I'm not sure but I think you have talked yourself into suggesting something very similar to my proposal here?
 
I also think I prefer naming this explicitly as ISA
variants, if you will, than just architecture variants as that gives
way too much room

Certainly I think all the interesting use cases are basically changing the set of instructions emitted by the toolchains by default. I suppose you could have a variant that changed the set of hardening flags or something but that doesn't seem an especially good idea. So I guess I'd be happy with s/ArchitectureVariant/ArchitectureISA/ everywhere.
 
(which perhaps we want, but then that has other
implications over compatibility), and for the field perhaps just Isa is
better, to avoid the implicit repetition of
ArchitectureInstructionSetArchitecture :), but that makes it less easy
to associate both as related.

In the end though, I think there are perhaps bigger constraints from
the infra side of things than the package tooling, stuff like archive
management software, or binary transition migration and similar.
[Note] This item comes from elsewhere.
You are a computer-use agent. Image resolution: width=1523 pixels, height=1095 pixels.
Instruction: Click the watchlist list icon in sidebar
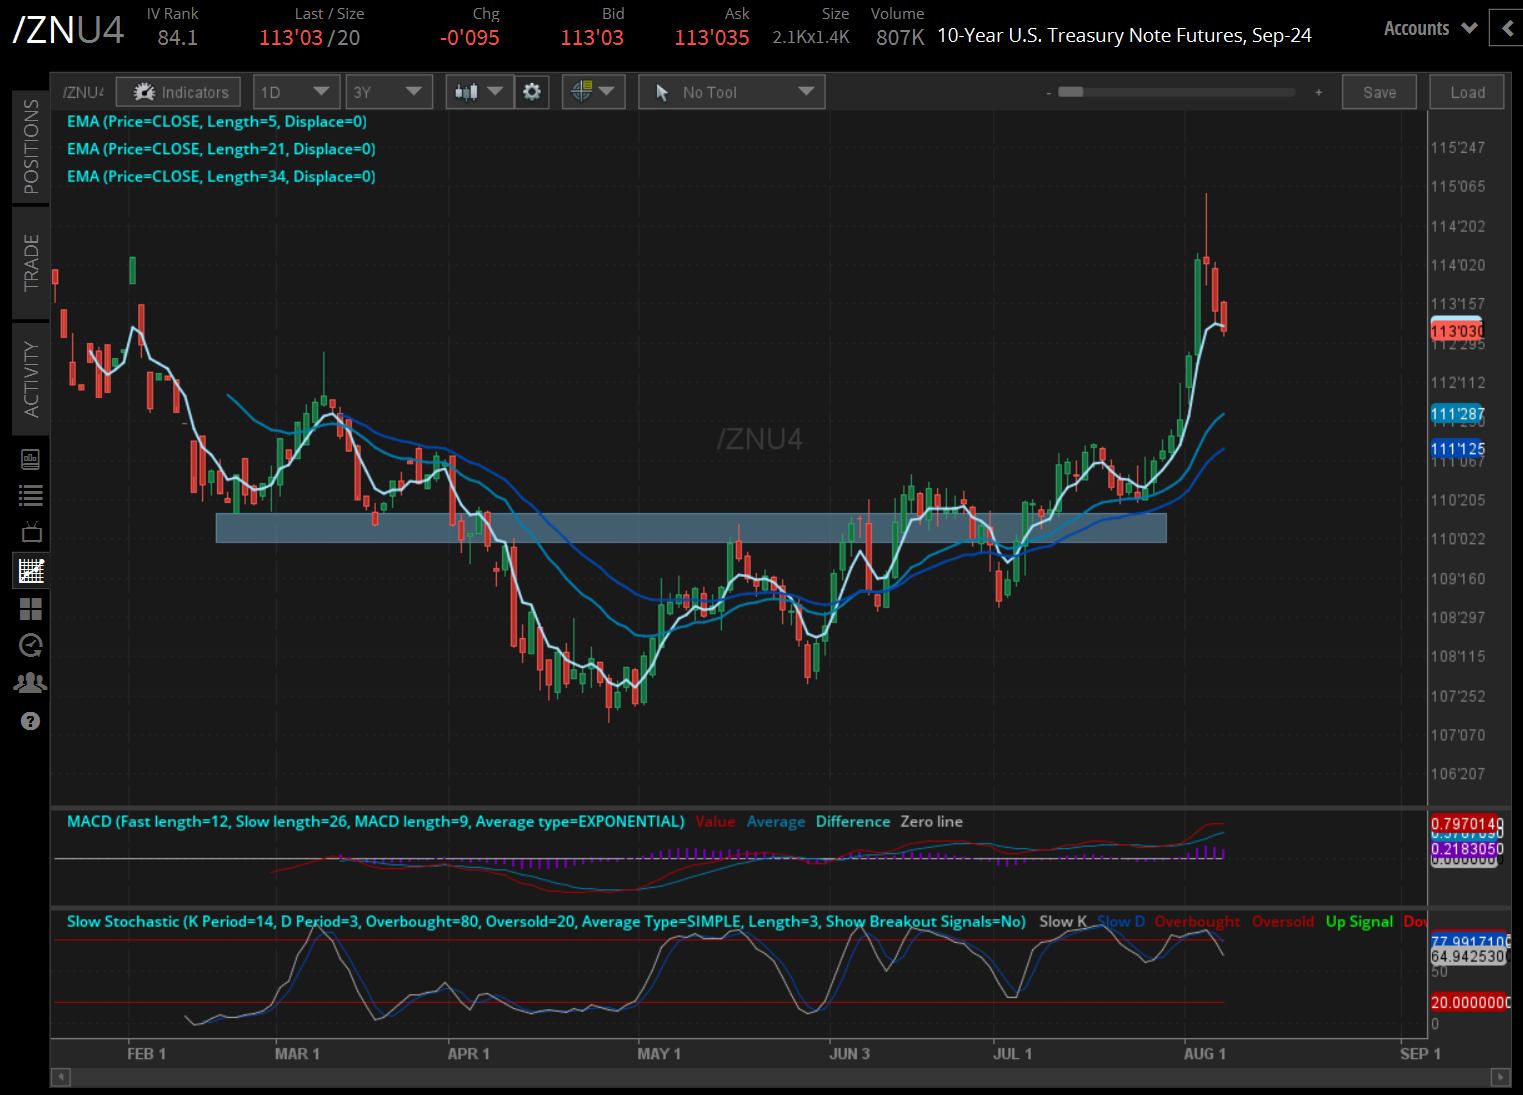coord(31,495)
I think I managed to convince myself that most things like britney and ben can and should treat each variant/ISA as a separate architecture. It depends a bit how publication is done in the case where not all packages are built for all ISAs but not in very interesting ways I think. And my intention is to start with amd64v3 and build everything for this ISA (as we have heaps of builder capacity on amd64 in Ubuntu) and sidestep worrying about that for a little while.
 
> In terms of building consensus around this design, I thought it makes sense
> to start at the bottom of the stack and so here I am on this mailing list
> :-) I guess in due course this could become a DEP, and would certainly need
> to be discussed on debian-devel before getting too far.

I'm not sure there's ever been much of a wide interest in something
like this in Debian TBH. Due to deployment and increased infra
overhead at least?

Yes that's fair. And as I said somewhere, I myself am not proposing to support any additional ISAs in Debian at this time.
 
> What do you think? Have I missed any glaring implications?

No, I think the overall picture is about right, and captures most of the
things we have discussed at various times and places in the past. :)

I am very happy to read this!
 
> Is there a better way of doing this?

I think starting from 5, the rest are probably just details to hammer
out, but not insurmountable things.

Great. The things I see as a bit vague at a base level currently are:

* Should the ISA influence the toolchain via toolchain defaults or dpkg-buildflags?
* How is the default ISA for a buildd chroot selected?

There is also the question of whether partial coverage of an ISA is handled by the package publisher or client side in apt but that's at least one level higher.